**EXERCISE DIRECTIONS**
Leave out the pictures and restate exactly, and only, the lines from the one that contains "Viewport: 636px width, 536px" through the final line of the material below.
Start of Block
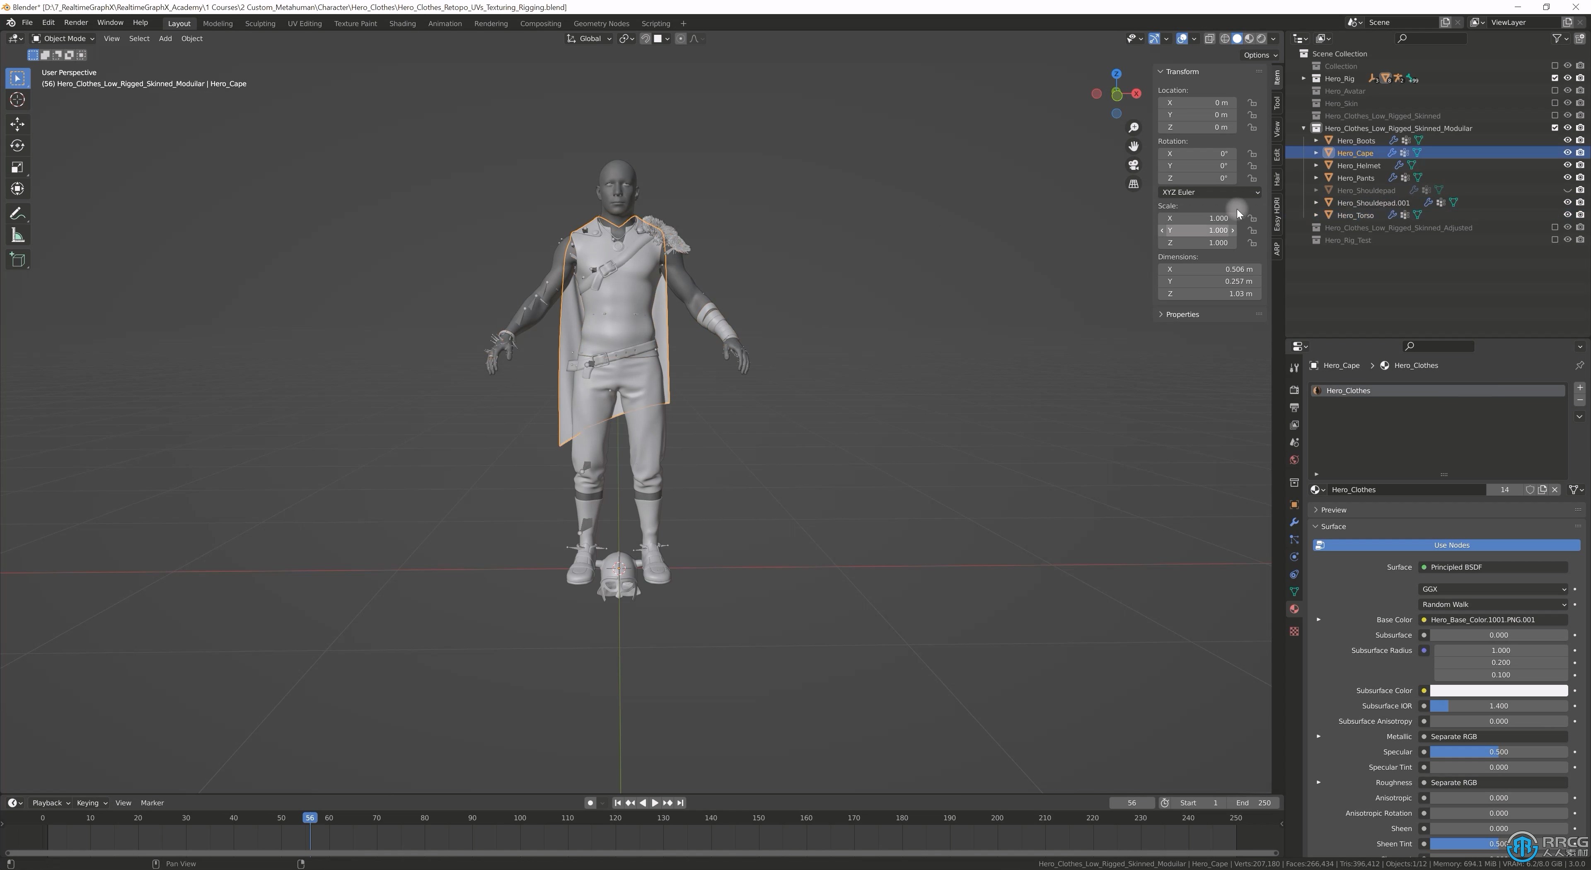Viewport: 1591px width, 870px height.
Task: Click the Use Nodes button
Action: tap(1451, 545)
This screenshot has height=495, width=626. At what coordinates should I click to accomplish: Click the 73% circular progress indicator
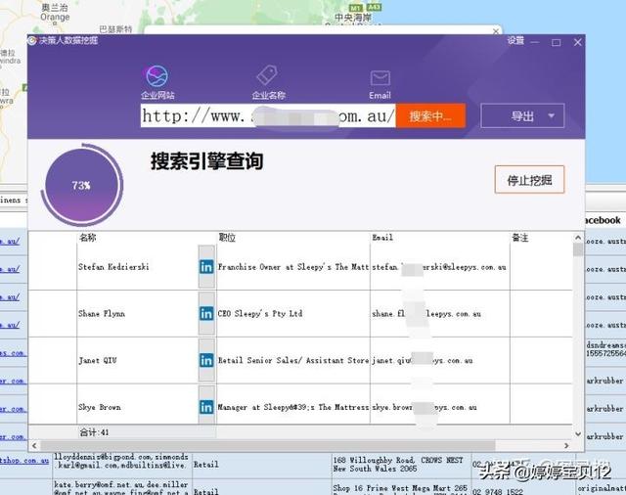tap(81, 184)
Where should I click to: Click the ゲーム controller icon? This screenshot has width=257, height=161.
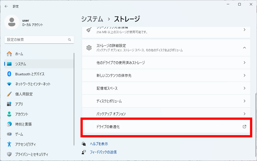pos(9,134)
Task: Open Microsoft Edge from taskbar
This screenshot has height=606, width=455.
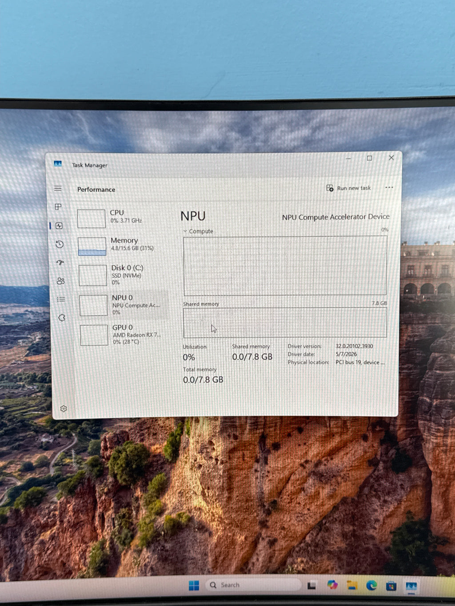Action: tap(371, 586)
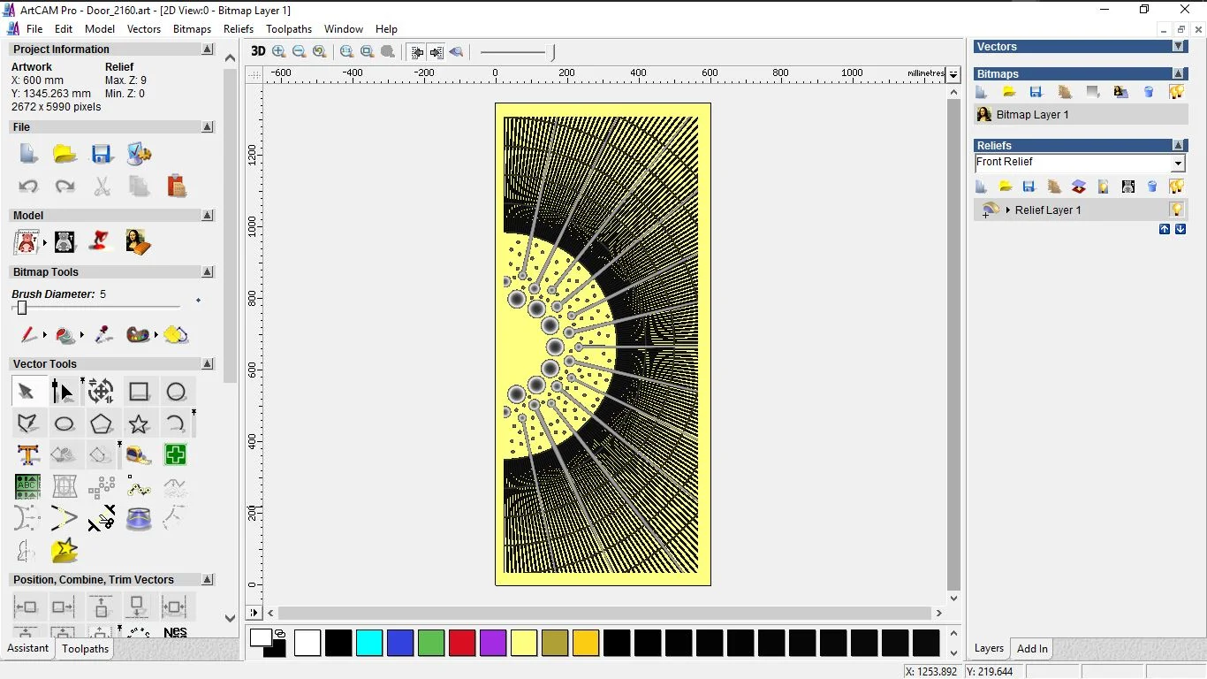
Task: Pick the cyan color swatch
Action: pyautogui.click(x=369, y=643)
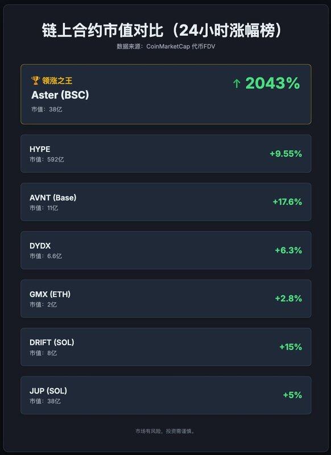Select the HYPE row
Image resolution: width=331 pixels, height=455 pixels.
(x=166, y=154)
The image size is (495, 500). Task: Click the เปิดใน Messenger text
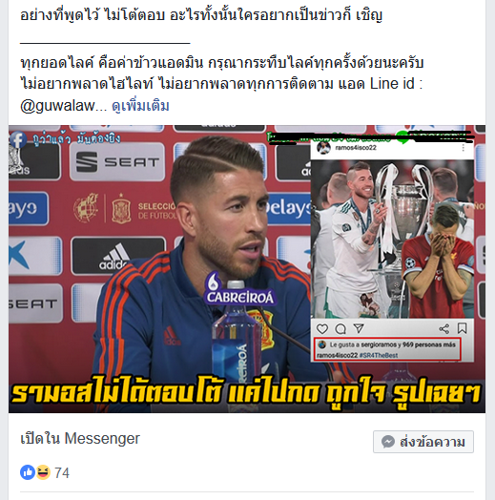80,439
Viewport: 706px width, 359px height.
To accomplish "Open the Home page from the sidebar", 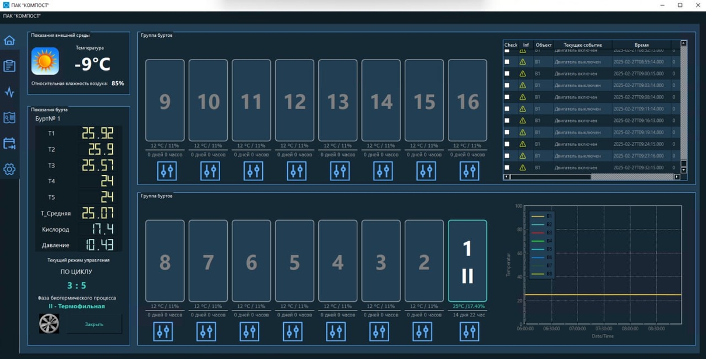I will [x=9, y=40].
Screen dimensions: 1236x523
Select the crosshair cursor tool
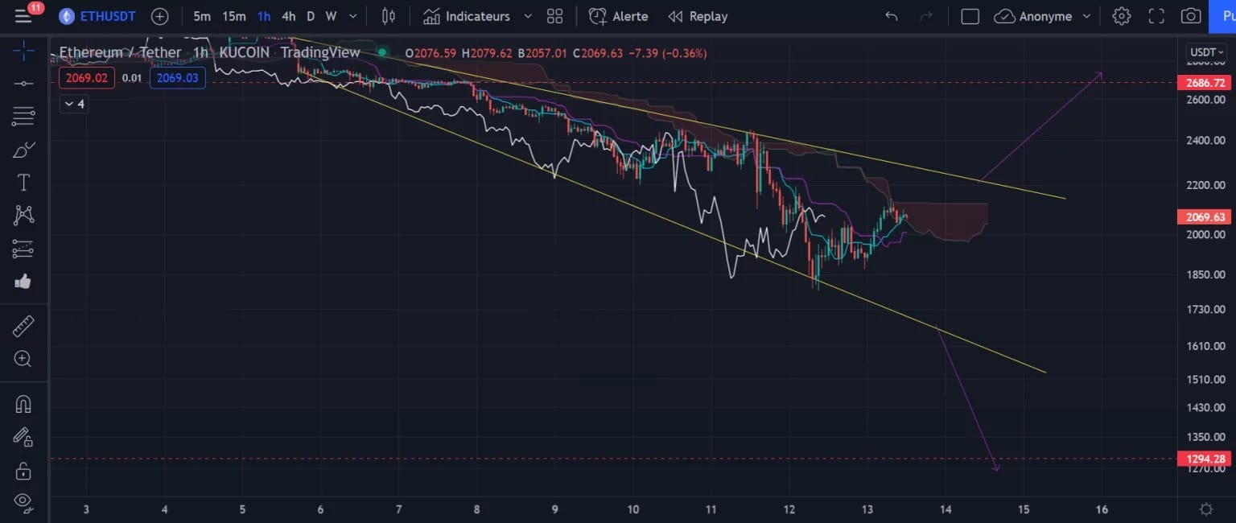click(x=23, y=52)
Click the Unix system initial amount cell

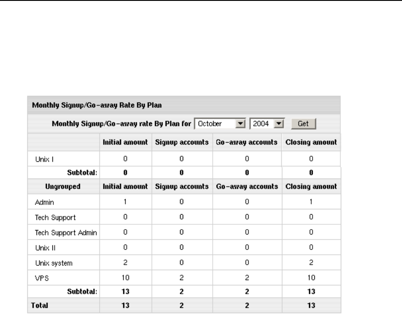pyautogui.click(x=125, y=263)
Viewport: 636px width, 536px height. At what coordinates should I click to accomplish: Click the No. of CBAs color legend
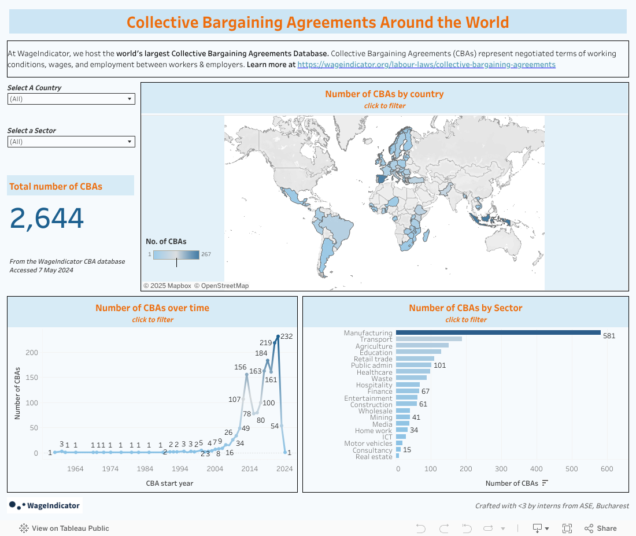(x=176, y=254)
End of Block
**ANSWER FOR THE TASK**
Viewport: 636px width, 536px height. At what coordinates should I click to accomplish: Click the No. of CBAs color legend
(x=176, y=254)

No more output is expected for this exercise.